* [PASSAGE FOR REVIEW]:
========================================

GLEN ELLEN, CA--(Marketwire - August 24, 2010) -  The DAISY Foundation is encouraging nurses seeking to impact and improve treatment of patients with auto-immune diseases and cancer to apply for a research or evidence-based practice project grant awarded by the foundation. The Fall deadline to submit a letter of intent for the J. Patrick Barnes Research Grant is September 3, 2010.

The foundation offers two types of research grants: research grants of up to $5,000 for projects that involve clinical research studies that directly benefit patients and/or families; and evidence-based practice grants of up to $2,000 that use patient-focused data to study and develop improved nursing practices. 

For the first time this year, successful applicants will also be allowed to apply for subsequent funding to share their findings at professional conferences. This funding will provide grantees with up to $2,000 for expenses and fees for attending or presenting at a professional conference. 

The DAISY Foundation provides these grants to support registered nurses who continually evaluate their practice, seek answers to clinical questions in an effort to improve their practice, and change their practice based on evidence and evaluation of that change. 

The DAISY Foundation encourages nurses who have research/EBP experience, as well as those who do not have experience to apply. Additional information and the grant applications are available at

The DAISY Foundation was established in 1999 by the family of J. Patrick Barnes, who died from complications of Idiopathic Thrombocytopenic Purpura (ITP) at the age of 33. Having been touched by the remarkable care, clinical skills and compassion demonstrated by nurses during Patrick's illness, the Barnes family established the Foundation to recognize and support exceptional nurses around the country. The Foundation has three primary programs: the DAISY Award for Extraordinary Nurses, which recognizes the outstanding daily work of nurses in more than 650 hospitals throughout the United States, the J. Patrick Barnes Research Grant, and the newly introduced DAISY Faculty Award program.

========================================

Stored data:
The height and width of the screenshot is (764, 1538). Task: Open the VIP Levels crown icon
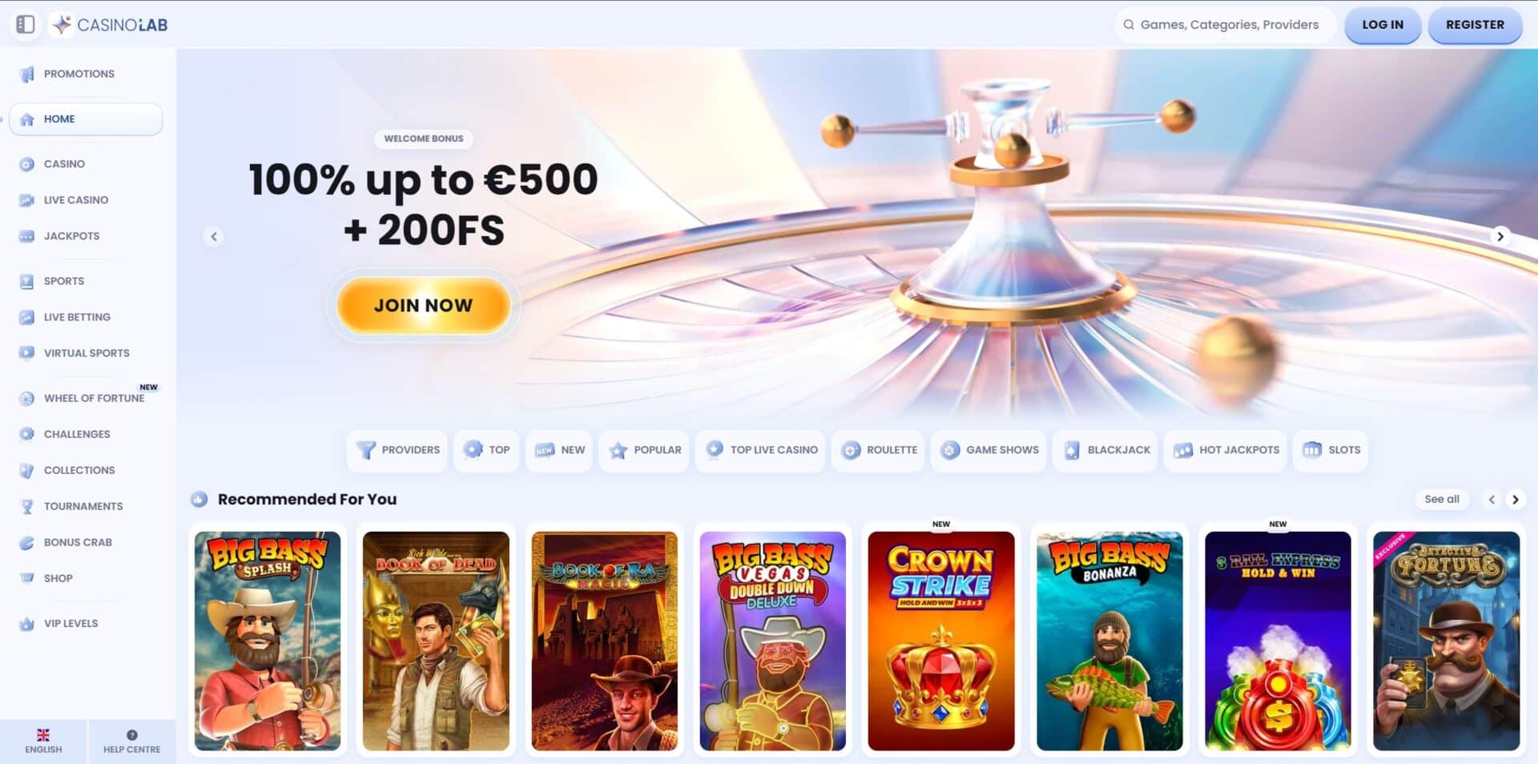coord(26,624)
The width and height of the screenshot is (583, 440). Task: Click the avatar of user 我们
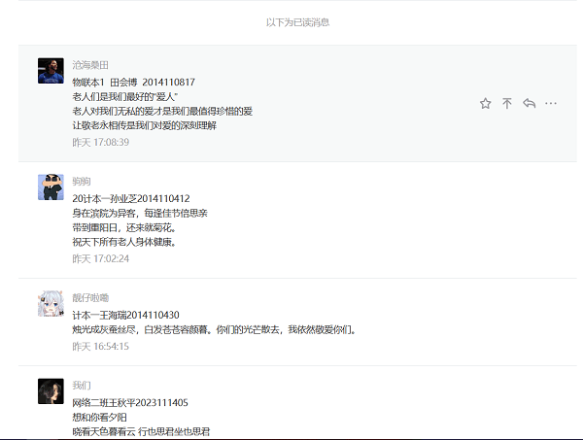pyautogui.click(x=51, y=390)
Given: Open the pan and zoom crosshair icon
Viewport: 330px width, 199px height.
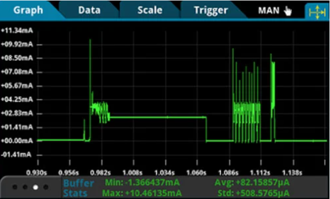Looking at the screenshot, I should click(x=317, y=12).
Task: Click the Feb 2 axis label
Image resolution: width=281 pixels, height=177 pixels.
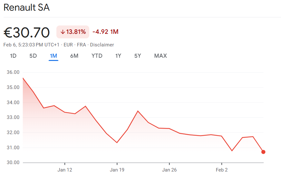Action: pyautogui.click(x=221, y=170)
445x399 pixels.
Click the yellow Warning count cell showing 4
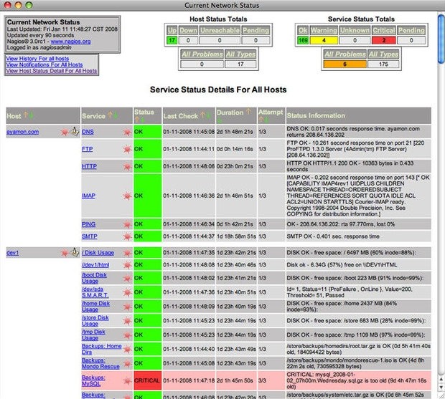point(324,39)
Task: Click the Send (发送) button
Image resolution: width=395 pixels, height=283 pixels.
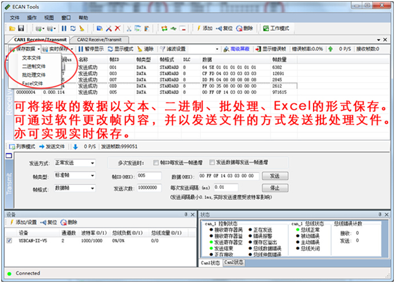Action: point(275,176)
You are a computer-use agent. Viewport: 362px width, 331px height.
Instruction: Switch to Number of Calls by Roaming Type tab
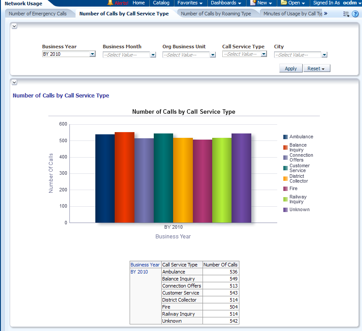(216, 14)
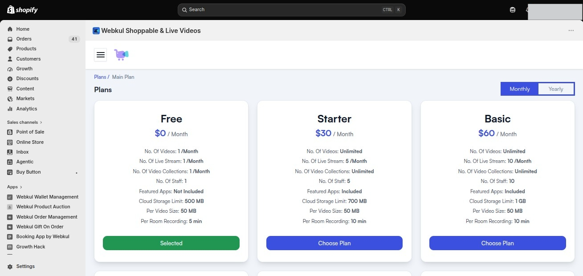Click the Webkul Shoppable app icon in header
This screenshot has width=583, height=276.
click(96, 31)
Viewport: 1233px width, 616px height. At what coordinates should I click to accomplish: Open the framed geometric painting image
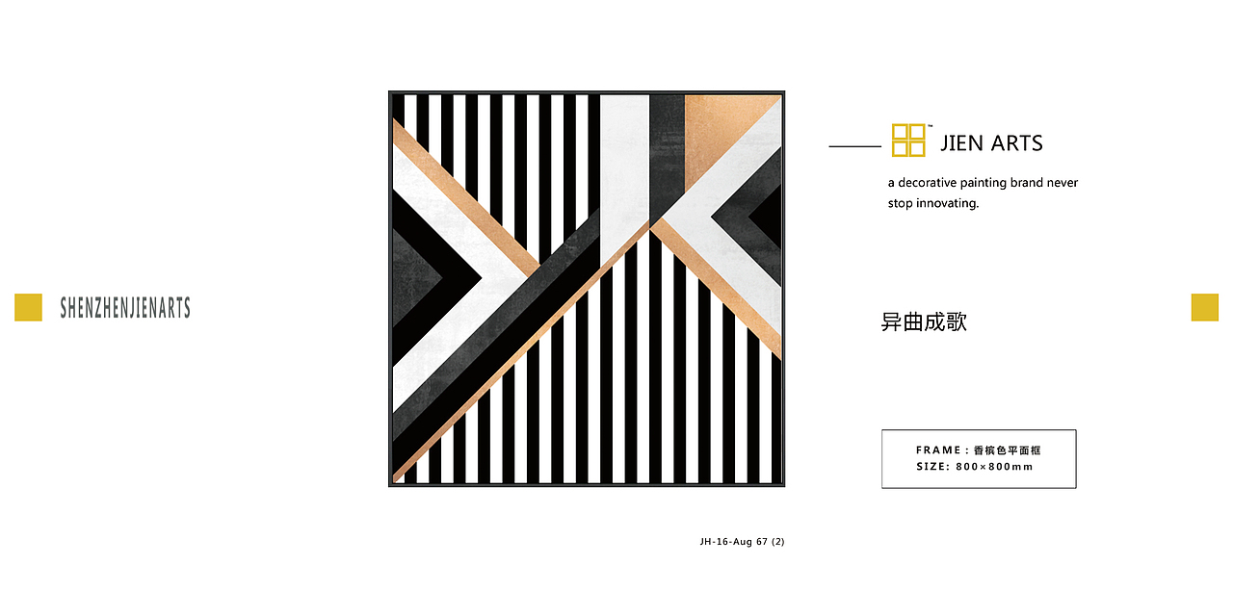coord(587,289)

========================================

* [CHECK YOUR UNDERSTANDING]:
1. According to the grant announcement, what is the most an evidence-based practice grant can provide?
2. Reproduce the part of the grant announcement that begins at the words "The foundation offers" and stops after the words "of that change.".
3. Rewrite the paragraph of the grant announcement that begins "The DAISY Foundation was established in 1999" as a short bulleted list, keeping its main facts.

* [EXPECTED RESPONSES]:
1. Up to $2,000.

2.
The foundation offers two types of research grants: research grants of up to $5,000 for projects that involve clinical research studies that directly benefit patients and/or families; and evidence-based practice grants of up to $2,000 that use patient-focused data to study and develop improved nursing practices. 

For the first time this year, successful applicants will also be allowed to apply for subsequent funding to share their findings at professional conferences. This funding will provide grantees with up to $2,000 for expenses and fees for attending or presenting at a professional conference. 

The DAISY Foundation provides these grants to support registered nurses who continually evaluate their practice, seek answers to clinical questions in an effort to improve their practice, and change their practice based on evidence and evaluation of that change.

3.
- The family of J. Patrick Barnes founded the DAISY Foundation in 1999. He died at 33 from complications of Idiopathic Thrombocytopenic Purpura (ITP).
- During his illness, nurses showed remarkable care, clinical skills and compassion. This moved the family to create the Foundation to recognize and support exceptional nurses around the country.
- The Foundation has three primary programs:
  - the DAISY Award for Extraordinary Nurses, which recognizes nurses' outstanding daily work in more than 650 U.S. hospitals
  - the J. Patrick Barnes Research Grant
  - the newly introduced DAISY Faculty Award program